The Runaway Bride's Secret Billionaire Protector
I sat before the vanity in a lace dress that cost more than a mid-sized sedan, but to me, it felt like a burial shroud. I was the sacrifice being offered to the Ortega family, a human payment for my father’s debts and failing company.
When I tried to refuse, my stepmother forced a glass of drugged champagne into my hand and threatened to destroy me. She whispered that if I didn't marry the "monster" Cooper Ortega, she’d release psychiatric records proving I was a mental patient who hallucinated a child that never existed.

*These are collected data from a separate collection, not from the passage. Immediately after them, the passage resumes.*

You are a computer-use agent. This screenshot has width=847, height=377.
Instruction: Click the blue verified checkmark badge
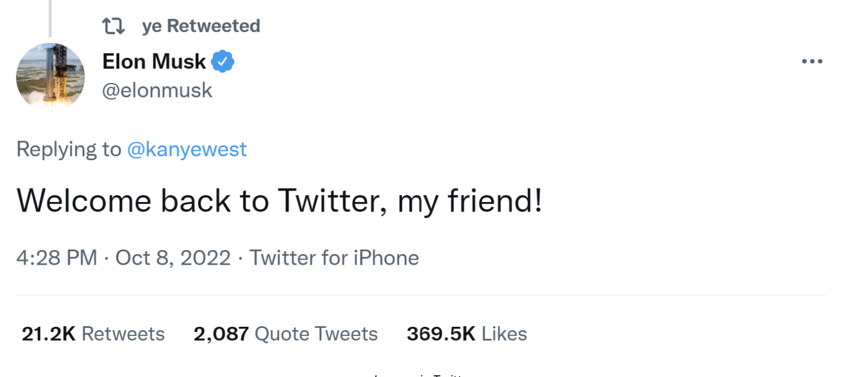pyautogui.click(x=223, y=62)
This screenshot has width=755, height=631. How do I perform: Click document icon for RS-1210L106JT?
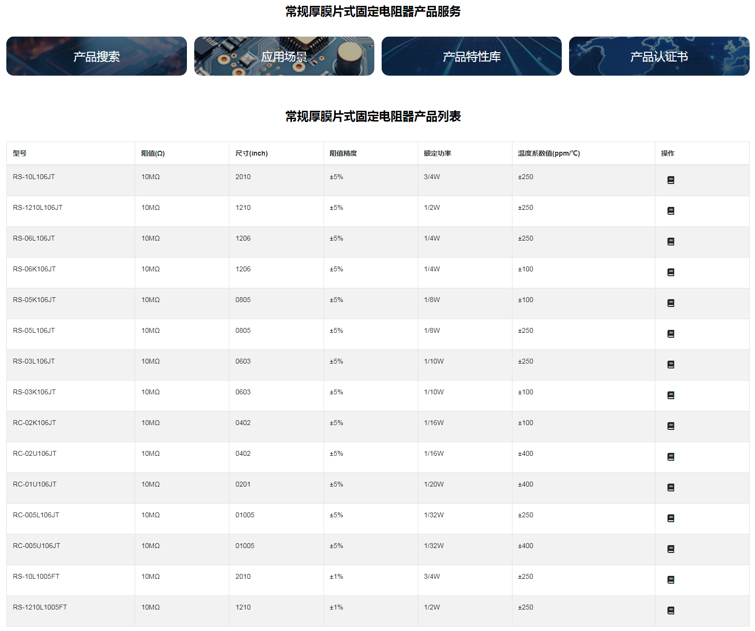pos(671,211)
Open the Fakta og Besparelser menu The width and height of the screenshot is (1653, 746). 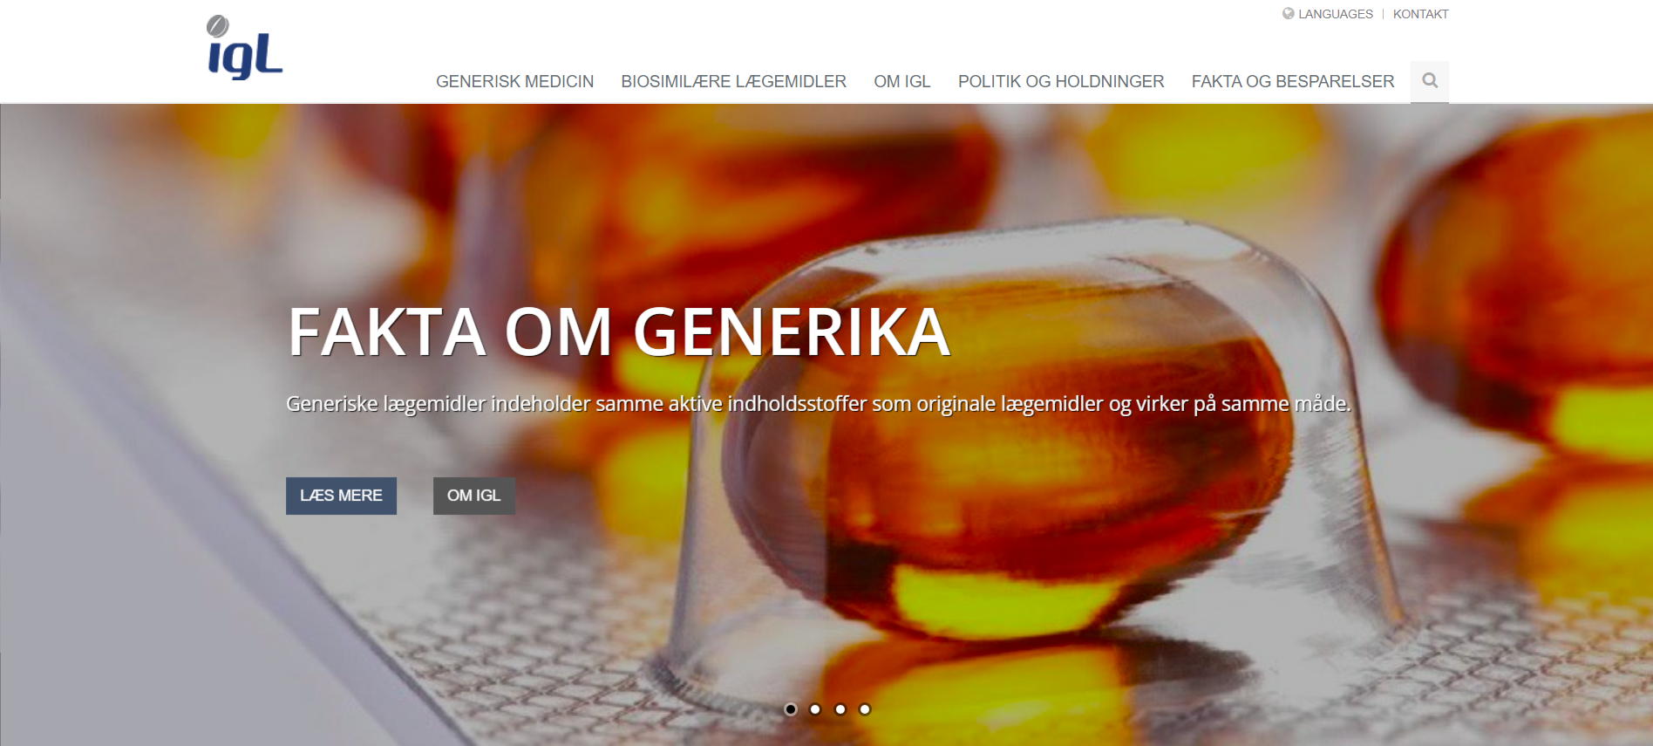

I escaped by jumping out of a speeding limo, tumbling into a ditch and losing everything but my life. A mysterious, scarred driver in a beat-up Ford saved me, but when I limped back home, my father threw me out like trash. My own sister stood in the foyer, wearing my engagement ring and clinging to Lance, the man who had promised to protect me.
"You're a sinking ship, Fran," my father sneered before locking the gates. Then I found the recording—my stepmother’s voice complaining that the doctor wanted more money because my baby had cried before they took him away. My son wasn't stillborn; he was stolen by the people I called family.
I was broken, homeless, and hunted, with only a "poor" driver named Cooper to help me. I didn't know he was actually the billionaire monster I had jumped out of a car to avoid, but I moved into his cramped studio anyway.
I’m starting a war with nothing but a cracked phone and a mother’s rage. They took my life and they took my son, so now I’m going to take everything they have left.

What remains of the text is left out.